Aircraft wings built with 3D printers could be a step closer thanks to a technique developed by BAE Systems.

BAE Systems has developed a technique for reducing distortion in metallic 3D printed parts by relieving internal stresses.

The company has developed a process to prevent large metallic structures made using additive manufacturing from distorting or building up internal stress during printing, potentially paving the way for making components strong enough to use in aircraft.

The technique involves an established way of making metal parts stronger by rapidly and repeatedly striking them using an ultrasonic tool – a form of peening – applied as each layer of the component is laid down by the 3D printer in order to relieve stresses and improve the material’s microstructure.

Civil aircraft manufacturers including Boeing and Airbus are already using 3D printing to produce small components such as hinges as a way of reducing waste of expensive materials such as titanium.

Scaling up the process to large and complex metallic parts could also the enable the creation of more complex shapes – for example hollow and therefore lighter wings – and make production of a small number of these components more cost effective.

But increasing the size of 3D printed parts raises the chance that the internal stresses that build up as the material cools will lead to problems, said Andy Wescott, a senior research scientist at BAE’s Advanced Technology Centre.

‘As the material contracts it creates residual stress that is locked into the part,’ he told The Engineer. ‘This can manifest as distortion but also affects the mechanical performance.’

With BAE’s technique, a layer of material is laid down, melted into shape using a laser and left to cool before being cold worked using the ultrasonic impact treatment (UIT). The next layer is then deposited, heated and the process starts again.

‘It’s not just the cold working step that produces the positive result,’ said Jagjit Sidu, the ATC’s technical leader for additive manufacturing. ‘It’s the combination of the cold working with the heat treatment. It all becomes part of the deposition process.’

A comparison of the microstructure of 3D-printed parts made with and without the treatment.

UIT is typically used to treat welded areas in metallic structures in the rail and oil and gas industries to increase their fatigue life.

An ultrasonic transducer causes the tool head to vibrate at a very controllable rate and impart powerful compression forces while only placing a small load on the tool itself, allowing it to be handheld – or in this case fitted to a robot, meaning it could be easily integrated with additive manufacturing systems.

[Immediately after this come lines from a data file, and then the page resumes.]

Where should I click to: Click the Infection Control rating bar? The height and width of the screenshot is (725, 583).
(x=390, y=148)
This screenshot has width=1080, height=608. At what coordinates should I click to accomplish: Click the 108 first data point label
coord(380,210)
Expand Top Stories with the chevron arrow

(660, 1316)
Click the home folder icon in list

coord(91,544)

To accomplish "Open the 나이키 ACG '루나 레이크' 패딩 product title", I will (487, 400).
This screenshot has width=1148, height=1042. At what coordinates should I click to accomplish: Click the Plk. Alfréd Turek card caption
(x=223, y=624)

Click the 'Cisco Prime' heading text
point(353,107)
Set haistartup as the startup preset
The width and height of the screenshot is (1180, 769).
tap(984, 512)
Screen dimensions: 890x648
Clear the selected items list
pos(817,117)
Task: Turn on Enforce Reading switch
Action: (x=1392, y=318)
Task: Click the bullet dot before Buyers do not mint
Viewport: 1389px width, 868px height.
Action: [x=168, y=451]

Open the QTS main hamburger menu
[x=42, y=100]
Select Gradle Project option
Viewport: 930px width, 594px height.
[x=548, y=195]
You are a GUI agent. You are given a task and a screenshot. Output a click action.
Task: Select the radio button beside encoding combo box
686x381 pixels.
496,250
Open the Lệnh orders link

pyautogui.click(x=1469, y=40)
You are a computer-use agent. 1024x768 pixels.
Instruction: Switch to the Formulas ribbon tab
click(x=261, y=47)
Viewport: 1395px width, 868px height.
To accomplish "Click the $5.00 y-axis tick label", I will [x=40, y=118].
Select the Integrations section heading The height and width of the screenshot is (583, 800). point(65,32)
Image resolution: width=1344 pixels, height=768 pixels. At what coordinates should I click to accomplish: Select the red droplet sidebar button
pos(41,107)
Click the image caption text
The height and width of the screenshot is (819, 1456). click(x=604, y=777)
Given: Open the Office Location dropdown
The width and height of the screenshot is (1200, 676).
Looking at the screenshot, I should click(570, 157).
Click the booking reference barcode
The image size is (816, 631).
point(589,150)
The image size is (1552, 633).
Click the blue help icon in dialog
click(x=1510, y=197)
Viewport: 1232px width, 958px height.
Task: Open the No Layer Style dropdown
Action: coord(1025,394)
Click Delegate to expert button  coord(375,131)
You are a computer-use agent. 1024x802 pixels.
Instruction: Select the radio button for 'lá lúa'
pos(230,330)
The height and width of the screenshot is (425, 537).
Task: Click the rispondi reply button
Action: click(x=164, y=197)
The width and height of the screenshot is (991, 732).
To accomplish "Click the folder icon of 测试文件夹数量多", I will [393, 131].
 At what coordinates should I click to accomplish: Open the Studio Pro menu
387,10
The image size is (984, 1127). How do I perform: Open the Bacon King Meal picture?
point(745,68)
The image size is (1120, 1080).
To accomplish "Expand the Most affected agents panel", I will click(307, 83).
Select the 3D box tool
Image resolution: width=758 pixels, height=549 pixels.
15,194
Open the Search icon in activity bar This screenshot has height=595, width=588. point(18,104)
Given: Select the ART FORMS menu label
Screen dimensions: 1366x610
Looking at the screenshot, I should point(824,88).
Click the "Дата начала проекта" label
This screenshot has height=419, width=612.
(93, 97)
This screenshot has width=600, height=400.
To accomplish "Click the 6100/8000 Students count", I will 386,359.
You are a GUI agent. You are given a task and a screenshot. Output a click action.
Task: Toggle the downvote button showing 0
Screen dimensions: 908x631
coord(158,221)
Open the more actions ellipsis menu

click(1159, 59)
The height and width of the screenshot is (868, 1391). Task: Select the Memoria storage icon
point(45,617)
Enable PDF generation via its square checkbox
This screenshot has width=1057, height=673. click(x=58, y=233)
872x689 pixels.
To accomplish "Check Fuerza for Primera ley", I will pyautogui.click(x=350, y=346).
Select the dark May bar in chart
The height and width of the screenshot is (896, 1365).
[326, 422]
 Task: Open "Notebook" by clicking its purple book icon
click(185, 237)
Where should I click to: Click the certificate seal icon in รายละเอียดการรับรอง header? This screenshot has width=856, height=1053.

The BAE team, which also included group leader for materials engineering Stephen Morgan, developed a feedback system that uses load cells in the base plate, onto which the structure is printed, to measure the strains as they form and adjust the UIT to correct them in real time.

Asked how much time the treatment added to the 3D printing process, Westcott declined to give a specific figure but said: ‘It is a quick manual or automated process. From the measurements obtained from our strain measuring system, the surface quickly becomes saturated and no further amount of treatment has any effect.

‘Obviously, if you treat every layer it is a longer process than if you treat every five layers, but optimising the process will be the subject of further work.’

The company has demonstrated the technique by producing 3D printed structures up to 1m in length and has applied for patents on the UIT process and the feedback system.

Now the researchers plan to further optimise the process and build a better understanding of where to apply the UIT in larger and more complex parts, in order to be able to move towards prototype components.